FROM unfetched AS prefetched
RUN --mount=type=ssh,uid=1000 yadm clone git@github.com:<dotfiles-repo>.git \
   && yadm alt \
   && yadm checkout -- ~/ 
ENTRYPOINT ["/bin/zsh"]

Based of off Arch Linux, this replicates my Linux desktop experience, with all my development tools and configurations. This approach uses SSH agent forwarding to handle authentication for both updating dotfiles when starting the container and for interacting with repos and the like during development. Sometimes, I’ve had issues with cloud providers having weird virtualization that affects SSH agent forwarding into the container. For those settings (or more generally, ones where I can’t or don’t need SSH), I have a prefetched image that bakes in the dotfiles.

I tend to use a command like this to mount my server’s working home directory in the container (NVIDIA runtime optional).

docker run --rm -it \
   --platform linux/amd64 \
   # --runtime=nvidia \
   --mount type=bind,src=$HOME/.ssh/agent.sock,dst=/agent.sock \
   -e SSH_AUTH_SOCK=/agent.sock \
   -e TERM=$TERM \
   -e SHELL=/bin/zsh \
   --mount type=bind,src=$HOME/,dst=/home/$USER/host-dir \
   $IMAGE

A great workflow has been to detach from the container once I’ve launched a long-lived data job or training run and follow logs via docker logs <container id>. I can safely handle disconnecting from the instance while also having all my preferred configuration and tooling.
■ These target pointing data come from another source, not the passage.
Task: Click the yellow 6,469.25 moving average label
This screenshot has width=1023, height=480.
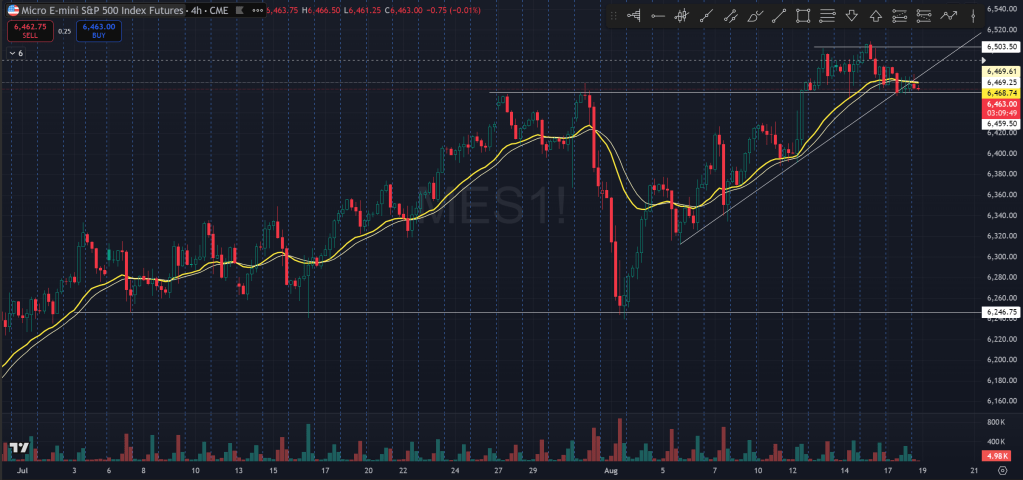Action: click(x=1001, y=82)
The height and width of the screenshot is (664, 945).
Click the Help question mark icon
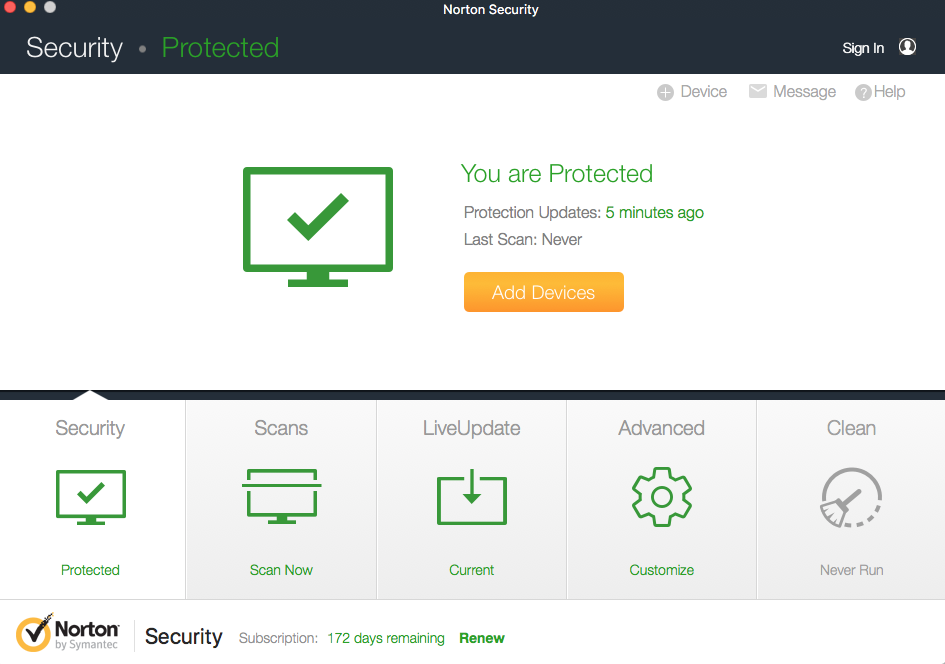point(863,92)
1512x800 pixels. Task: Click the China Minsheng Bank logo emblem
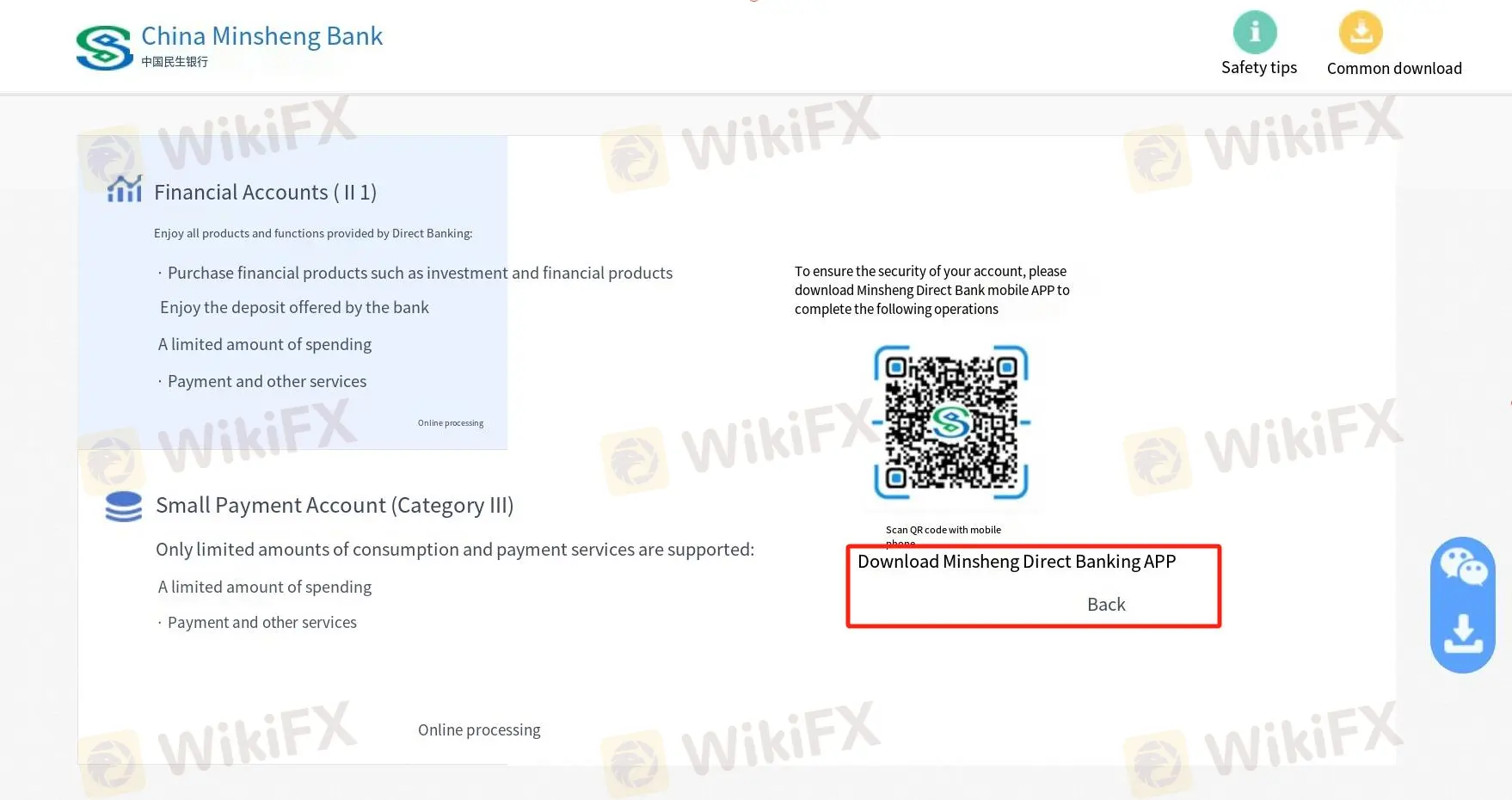pyautogui.click(x=104, y=47)
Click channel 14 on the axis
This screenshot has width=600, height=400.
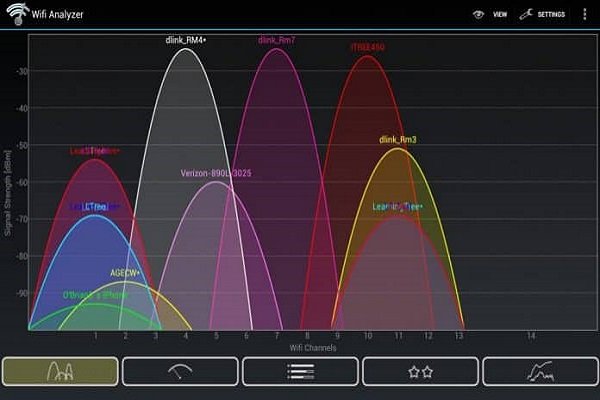531,334
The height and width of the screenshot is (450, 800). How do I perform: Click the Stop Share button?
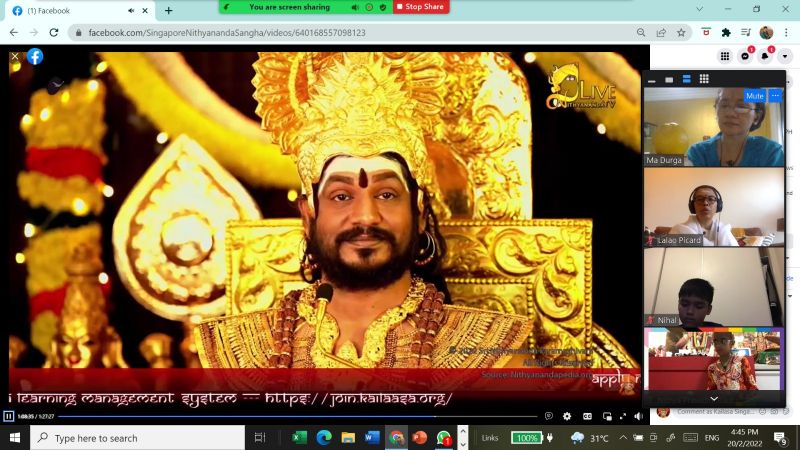click(x=421, y=7)
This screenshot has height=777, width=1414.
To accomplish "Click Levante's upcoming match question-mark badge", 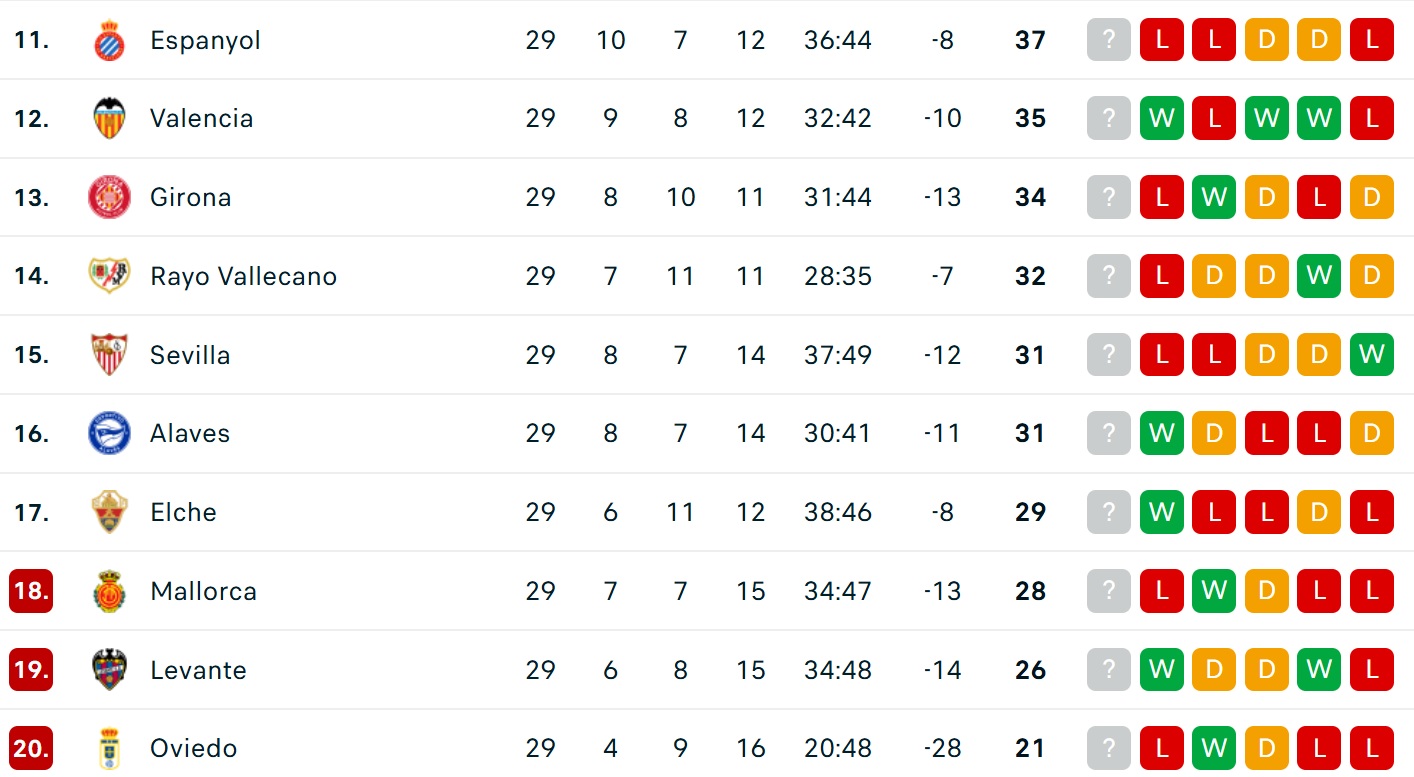I will (1108, 670).
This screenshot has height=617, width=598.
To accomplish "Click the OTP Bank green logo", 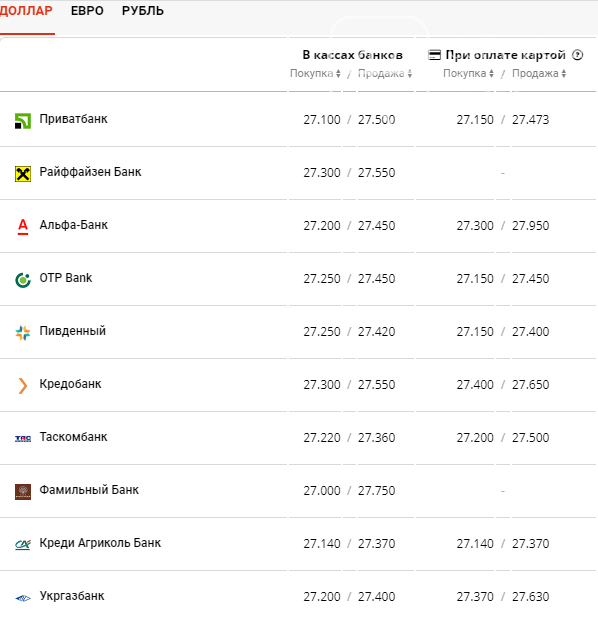I will tap(23, 280).
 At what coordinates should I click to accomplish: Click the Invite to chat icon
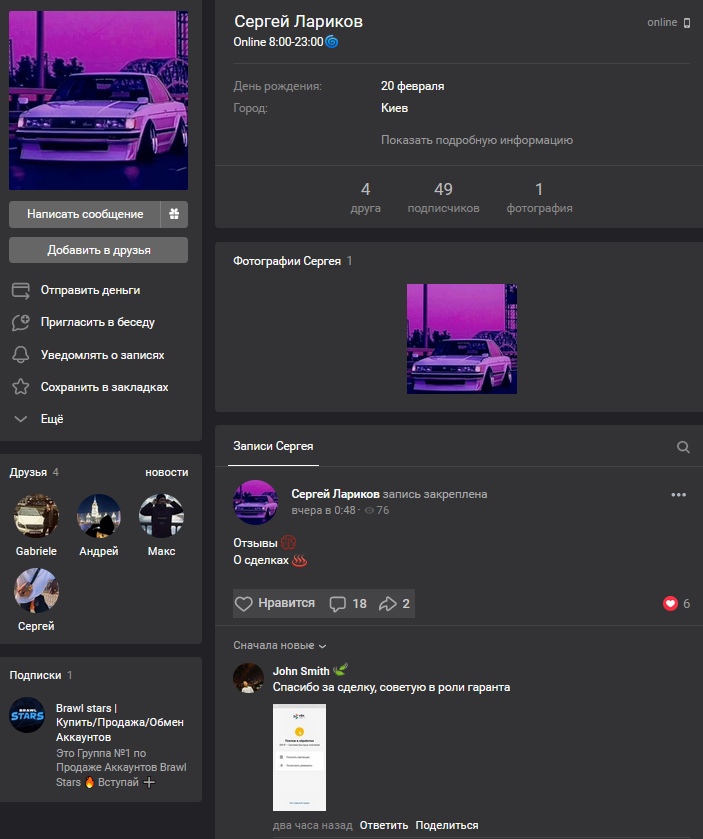(x=21, y=323)
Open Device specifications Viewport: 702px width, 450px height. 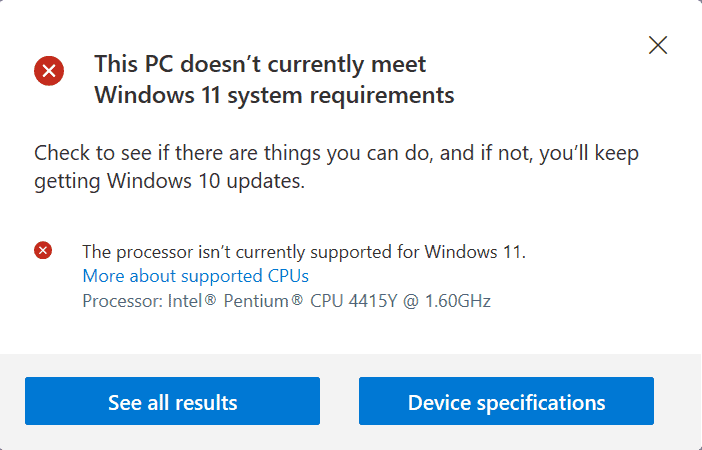(506, 402)
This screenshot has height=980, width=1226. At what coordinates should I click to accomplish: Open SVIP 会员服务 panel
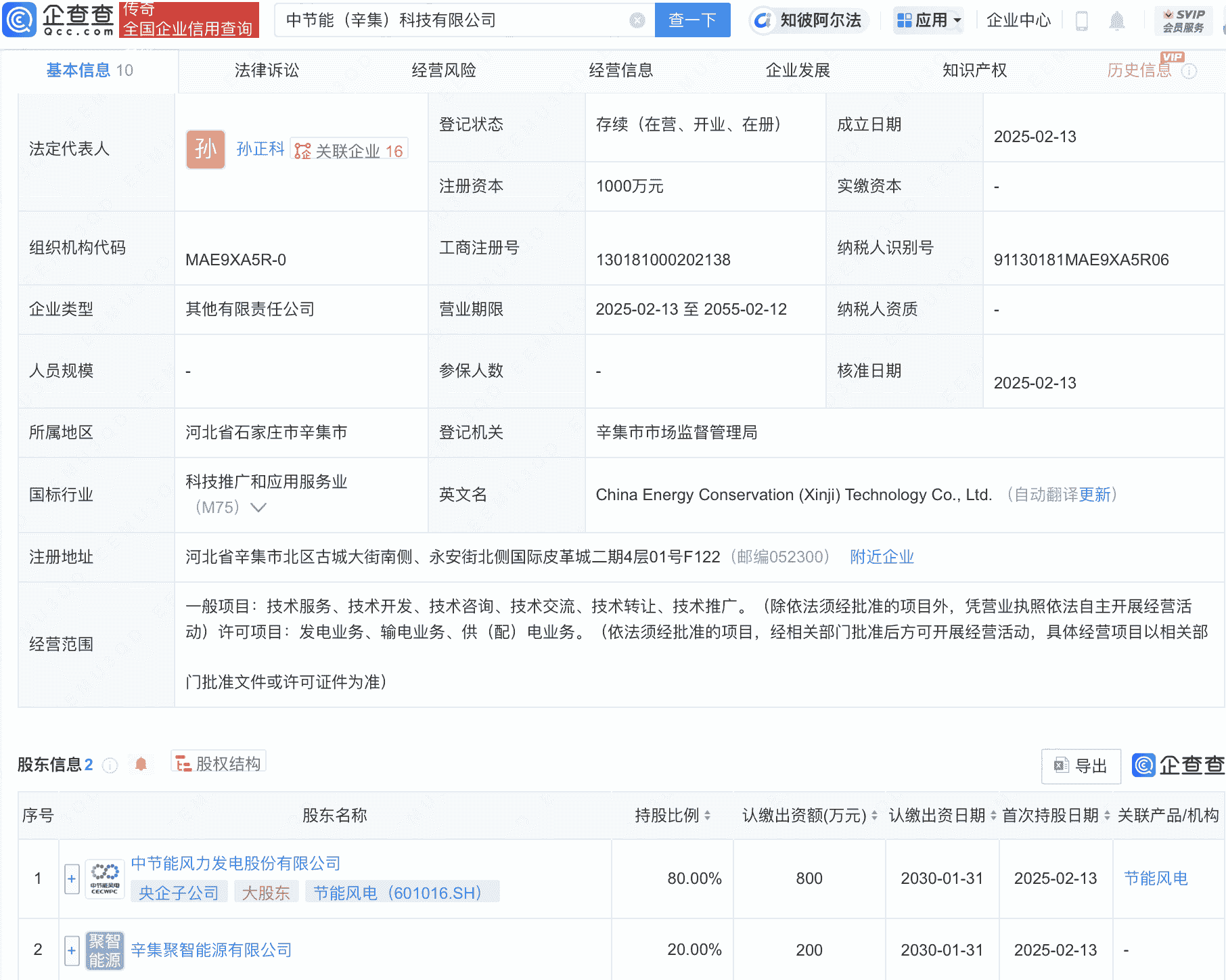pos(1183,20)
Note that $SSH_AUTH_SOCK can change every time you login. This means if you have a long-running container, and SSH in several times, the container’s mount path will break. In order to avoid this, I create a symlink from the actual path to a fixed path on login on the host, and then mount that to the container.